1. Se rendre, céder complaisamment aux sentiments, à la volonté de quelqu'un.
Que mon Seigneur veuille condescendre à entendre encore l'histoire de Fraise des Bois et de la fée qui caresse les filles !
(Renée Dunan, Ces Dames de Lesbos, 1928)
Que mon lecteur daigne condescendre à consulter les encyclopédies et les dictionnaires théologiques : il sera immédiatement, comme moi, chatouillé au vif par l'ignorance de ceux qui, d'habitude, savent tout.
(Bernard Dubourg, L'invention de Jésus, tome II, « La fabrication du Nouveau Testament », Paris, Éditions Gallimard, 1989, p. 34)

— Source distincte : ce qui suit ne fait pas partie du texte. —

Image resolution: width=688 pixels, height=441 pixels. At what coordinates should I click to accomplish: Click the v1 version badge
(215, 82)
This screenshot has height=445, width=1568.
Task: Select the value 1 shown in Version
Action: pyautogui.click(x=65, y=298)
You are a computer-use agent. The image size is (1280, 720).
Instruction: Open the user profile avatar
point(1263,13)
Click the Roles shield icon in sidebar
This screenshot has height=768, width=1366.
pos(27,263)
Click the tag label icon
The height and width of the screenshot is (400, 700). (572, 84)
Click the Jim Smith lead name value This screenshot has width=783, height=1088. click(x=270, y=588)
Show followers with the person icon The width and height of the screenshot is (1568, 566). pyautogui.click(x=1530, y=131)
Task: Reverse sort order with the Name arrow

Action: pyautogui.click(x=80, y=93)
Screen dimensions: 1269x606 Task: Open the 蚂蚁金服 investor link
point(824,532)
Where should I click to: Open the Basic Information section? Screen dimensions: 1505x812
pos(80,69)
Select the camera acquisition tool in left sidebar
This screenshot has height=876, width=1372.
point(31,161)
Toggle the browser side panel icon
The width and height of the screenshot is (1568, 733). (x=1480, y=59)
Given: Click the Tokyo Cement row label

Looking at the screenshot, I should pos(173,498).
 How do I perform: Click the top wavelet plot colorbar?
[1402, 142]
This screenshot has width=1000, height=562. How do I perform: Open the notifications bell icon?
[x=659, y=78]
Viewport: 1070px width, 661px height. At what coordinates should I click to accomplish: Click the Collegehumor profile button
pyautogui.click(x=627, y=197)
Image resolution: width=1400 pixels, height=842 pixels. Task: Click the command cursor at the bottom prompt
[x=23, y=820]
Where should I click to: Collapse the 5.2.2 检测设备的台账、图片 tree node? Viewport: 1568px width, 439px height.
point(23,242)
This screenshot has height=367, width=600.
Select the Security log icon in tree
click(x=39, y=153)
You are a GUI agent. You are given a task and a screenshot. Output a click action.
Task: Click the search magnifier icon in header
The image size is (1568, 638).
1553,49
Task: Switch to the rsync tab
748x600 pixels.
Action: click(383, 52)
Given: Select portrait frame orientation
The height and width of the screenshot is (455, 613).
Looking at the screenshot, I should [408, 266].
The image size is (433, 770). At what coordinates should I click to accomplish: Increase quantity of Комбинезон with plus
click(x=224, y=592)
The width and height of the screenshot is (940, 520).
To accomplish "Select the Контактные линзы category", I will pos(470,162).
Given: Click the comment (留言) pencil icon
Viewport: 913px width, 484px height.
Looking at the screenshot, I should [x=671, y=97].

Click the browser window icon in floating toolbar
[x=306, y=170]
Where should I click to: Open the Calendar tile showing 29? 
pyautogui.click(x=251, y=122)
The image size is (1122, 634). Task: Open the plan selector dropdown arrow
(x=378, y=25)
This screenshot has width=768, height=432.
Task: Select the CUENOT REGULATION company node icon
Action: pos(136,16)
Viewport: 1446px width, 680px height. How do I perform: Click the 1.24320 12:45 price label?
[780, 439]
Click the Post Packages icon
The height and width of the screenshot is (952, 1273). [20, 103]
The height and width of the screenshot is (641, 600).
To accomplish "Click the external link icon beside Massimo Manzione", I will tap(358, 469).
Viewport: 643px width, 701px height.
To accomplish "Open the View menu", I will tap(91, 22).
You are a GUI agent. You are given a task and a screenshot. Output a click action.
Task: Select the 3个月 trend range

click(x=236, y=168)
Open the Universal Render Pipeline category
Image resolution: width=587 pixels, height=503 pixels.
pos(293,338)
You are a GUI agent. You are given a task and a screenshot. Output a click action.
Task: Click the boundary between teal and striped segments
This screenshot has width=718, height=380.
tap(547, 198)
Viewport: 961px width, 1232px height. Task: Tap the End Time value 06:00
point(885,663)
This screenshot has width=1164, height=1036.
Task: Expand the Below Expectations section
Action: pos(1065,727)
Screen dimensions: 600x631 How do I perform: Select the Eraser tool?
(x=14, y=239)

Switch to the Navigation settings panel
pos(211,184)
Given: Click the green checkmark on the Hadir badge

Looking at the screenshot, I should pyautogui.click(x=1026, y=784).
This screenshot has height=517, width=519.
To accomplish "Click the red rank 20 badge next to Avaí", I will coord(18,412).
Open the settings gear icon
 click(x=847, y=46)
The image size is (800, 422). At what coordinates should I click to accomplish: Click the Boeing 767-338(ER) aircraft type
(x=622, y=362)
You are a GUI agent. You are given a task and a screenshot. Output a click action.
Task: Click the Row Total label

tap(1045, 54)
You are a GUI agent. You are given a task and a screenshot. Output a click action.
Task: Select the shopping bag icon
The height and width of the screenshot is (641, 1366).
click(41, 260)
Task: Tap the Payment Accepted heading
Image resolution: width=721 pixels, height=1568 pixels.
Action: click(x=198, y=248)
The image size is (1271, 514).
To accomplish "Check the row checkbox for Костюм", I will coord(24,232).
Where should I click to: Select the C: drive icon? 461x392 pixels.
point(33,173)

Pourquoi condescendraient-ils à changer leurs habitudes ? Est-ce que le matelas dont leur poche est rembourrée ne leur tient pas lieu de tout le reste ?
(Ludovic Naudeau, La France se regarde : Le problème de la natalité, Librairie Hachette, Paris, 1931)
2. Accepter avec une certaine réticence ou en faisant preuve de supériorité, par complaisance, intérêt ou bienveillance.
Pourquoi condescendraient-ils à changer leurs habitudes ? Est-ce que le matelas dont leur poche est rembourrée ne leur tient pas lieu de tout le reste ?
3. S'abaisser volontairement à faire quelque chose en renonçant à sa supériorité ou dignité.
Jamais ne condescends à dire une trivialité, ni à rire d'aucune.